Call Security – To Whom It May Concern\
Rock music doesn’t have a lot of commercially viable modes going forward from here. Heavy metal is played out, except a smattering of nu-metal and pastiche bands like Orange Goblin or Steel Panther. Roots rock is the providence of legacy acts like Springsteen and others of his ilk or else playing to sedate, but adoring, crowds in an assortment of City Wineries. The cock rock acts of yesteryear like Zeppelin or the eighties hair metal bands could never survive in our modern societal climate. However, the airy angst rock of Coldplay and Mumford and Sons still carries enough commercial clout to delude otherwise intelligent young men into forming rock bands. Thank god for their folly. Call Security is a five piece from upstate New York who’ve adopted many of the poses of bands like the aforementioned units. It’s garnered them a win in a regional talent content and the resulting free studio time gave them the chance to assemble their first recording, To Whom It May Concern.
“Small Talk” begins things with a nice balance between rock and pop, but the instrument standing out the most is the intensely percussive piano that comes punching out of the mix. The songwriting should sound familiar to genre fans and does too little to break from cookie-cutter parts and canned choruses. The band’s innovations are few, but there’s nothing here that’s any sort of embarrassment. “Hometown Hair” is a stronger example of the band’s songwriting talents, but those skills are centered on their lyrics and melodic tastes. Otherwise, the songwriting once again feels like a progression of parts interchangeable with any number of songs from the pop guitar rock genre. “Lead Me On” is a convincing stab at rock and roll glory dispensing with the harmonies, echoes, and other production touches that contributes to the music’s identifiable sound. This stylistic shift is a welcome turn that liberates the album from growing familiarity.
“Already Gone” steers the band in yet another direction without deviating much from previous songs. The vocal melody has a little appeal, but the song takes too long to develop for its short length and never achieves the truly explosive release it seems to guarantee. The songwriting, in general, is weaker than earlier tracks and seems happy to mimic its influences without ever moving beyond them. The final song, “For the Better”, takes a well-worn phrase and manipulates it in many interesting ways. The track’s musical strength centers on how it plays as a condensed version of the preceding song while avoiding its middle of the road quality.

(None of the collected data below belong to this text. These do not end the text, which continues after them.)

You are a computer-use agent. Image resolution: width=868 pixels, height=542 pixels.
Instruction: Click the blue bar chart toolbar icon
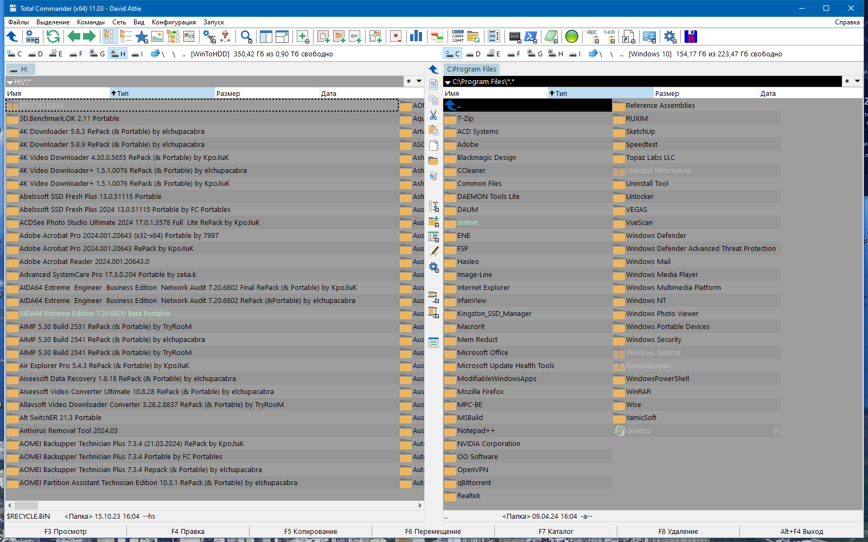point(416,37)
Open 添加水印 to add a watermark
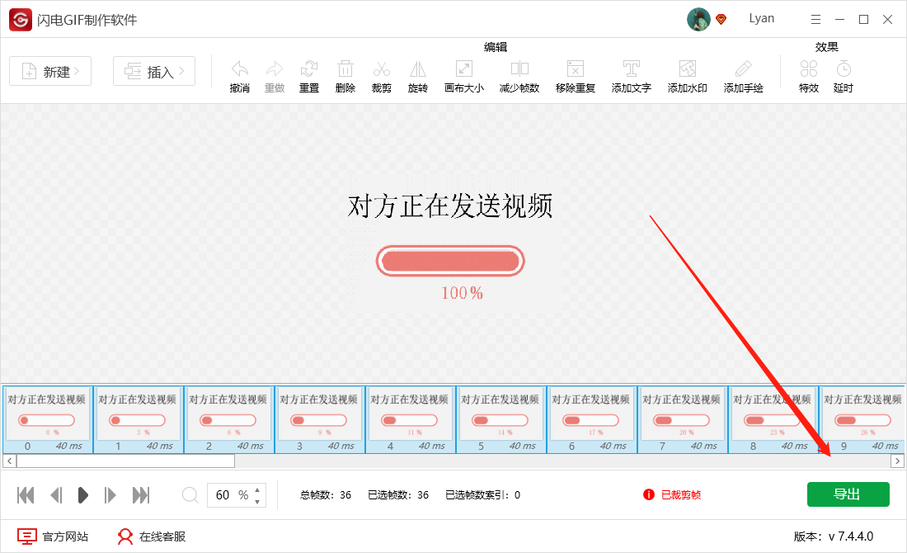Viewport: 907px width, 553px height. pos(687,74)
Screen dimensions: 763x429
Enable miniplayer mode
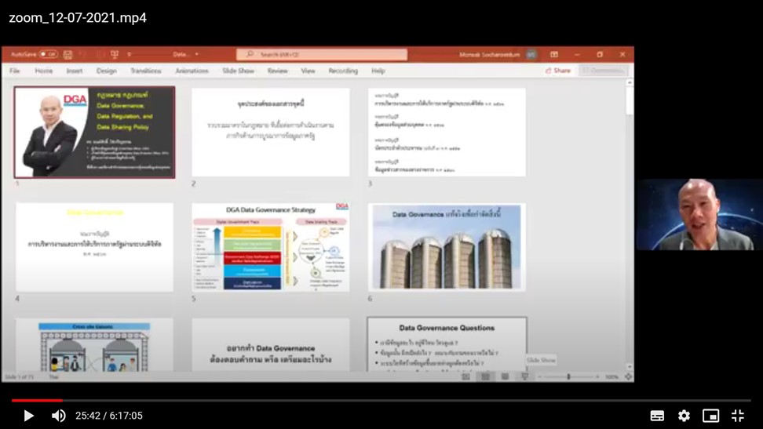[710, 416]
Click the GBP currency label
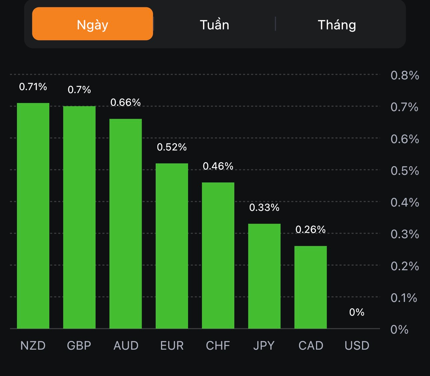The height and width of the screenshot is (376, 430). 79,345
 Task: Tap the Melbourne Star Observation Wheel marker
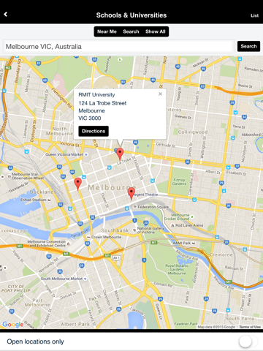[x=9, y=176]
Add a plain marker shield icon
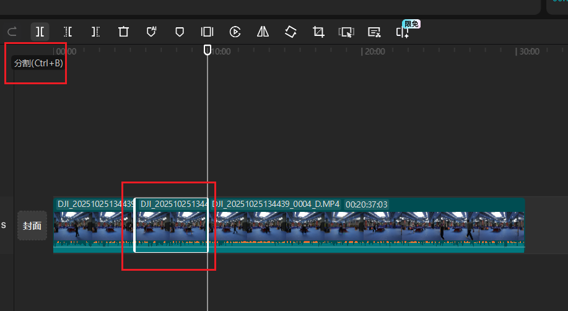The height and width of the screenshot is (311, 568). 179,32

In some ways, To Whom It May Concern is a disappointing release. The band will frustrate some listeners with the alternating moments of startling self-confidence and inexplicable lapses of insecurity that send them scurrying for mimicry. However, it’s impossible to say this is a poor debut. Call Security bring passion and skill to their performances and enough of a personality emerges to remind us that the band, like all of us, is a work in progress.